Human Voices: And the Delights of British Satire
Categories: Rediscoveries , Staff Picks , Fiction
Too hot even for chilly reads featuring frosty adventures in cold climes? Try a different approach. Here's a little British satire as deliciously cool as a teaspoonful of sorbet.
But not cold-hearted at all. Human Voices is Penelope Fitzgerald's valentine to the men and women of the BBC radio service during World War II. She worked there herself as a junior programming assistant. The novel positively brims with sardonic fondness for the eccentric characters who labored to broadcast to the world during the war’s darkest days.

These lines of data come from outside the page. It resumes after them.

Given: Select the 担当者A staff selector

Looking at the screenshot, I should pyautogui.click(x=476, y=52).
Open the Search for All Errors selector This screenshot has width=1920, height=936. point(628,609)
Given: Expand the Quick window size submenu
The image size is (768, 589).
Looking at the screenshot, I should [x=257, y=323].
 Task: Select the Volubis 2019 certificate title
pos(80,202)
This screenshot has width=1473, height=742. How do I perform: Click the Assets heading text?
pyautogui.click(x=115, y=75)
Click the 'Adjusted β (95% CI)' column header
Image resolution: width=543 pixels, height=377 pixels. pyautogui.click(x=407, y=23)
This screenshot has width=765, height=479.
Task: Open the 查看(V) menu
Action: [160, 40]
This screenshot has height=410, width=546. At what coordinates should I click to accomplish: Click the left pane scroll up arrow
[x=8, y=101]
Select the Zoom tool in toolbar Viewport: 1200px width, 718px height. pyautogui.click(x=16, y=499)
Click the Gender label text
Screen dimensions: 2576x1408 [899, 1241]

The action centers on the office of the Recorded Programmes Director, Sam Brooks. Sam is a tenderly predatory man who likes to surround himself with pretty young assistants to listen to his many grievances against the world.
The Director of Programme Planning, Jeff Haggard, recognizes Sam’s genius and runs interference for him in the BBC’s bureaucracy, even though in general Jeff is a rather detached and ironic person not much given to helpfulness. Amidst the chaos of bunkbeds in the concert hall, cultural programs slashed to make room for patriotic kitchen tips, tea rationing, and other hardships for the duration, Jeff helps Sam’s staff cope with an unexpected pregnancy and an even more unexpected bout of unrequited love.
But the advance of the war means that Jeff will have to decide whether he will continue to spend his time solving Sam’s problems or put his abilities to use in some less detached capacity for the war effort.
Plenty of comedy, a little unvarnished tragedy, and above all a perfectly maintained tone of loving irony make this short novel a treat for readers of literary fiction. Fitzgerald is inimitable.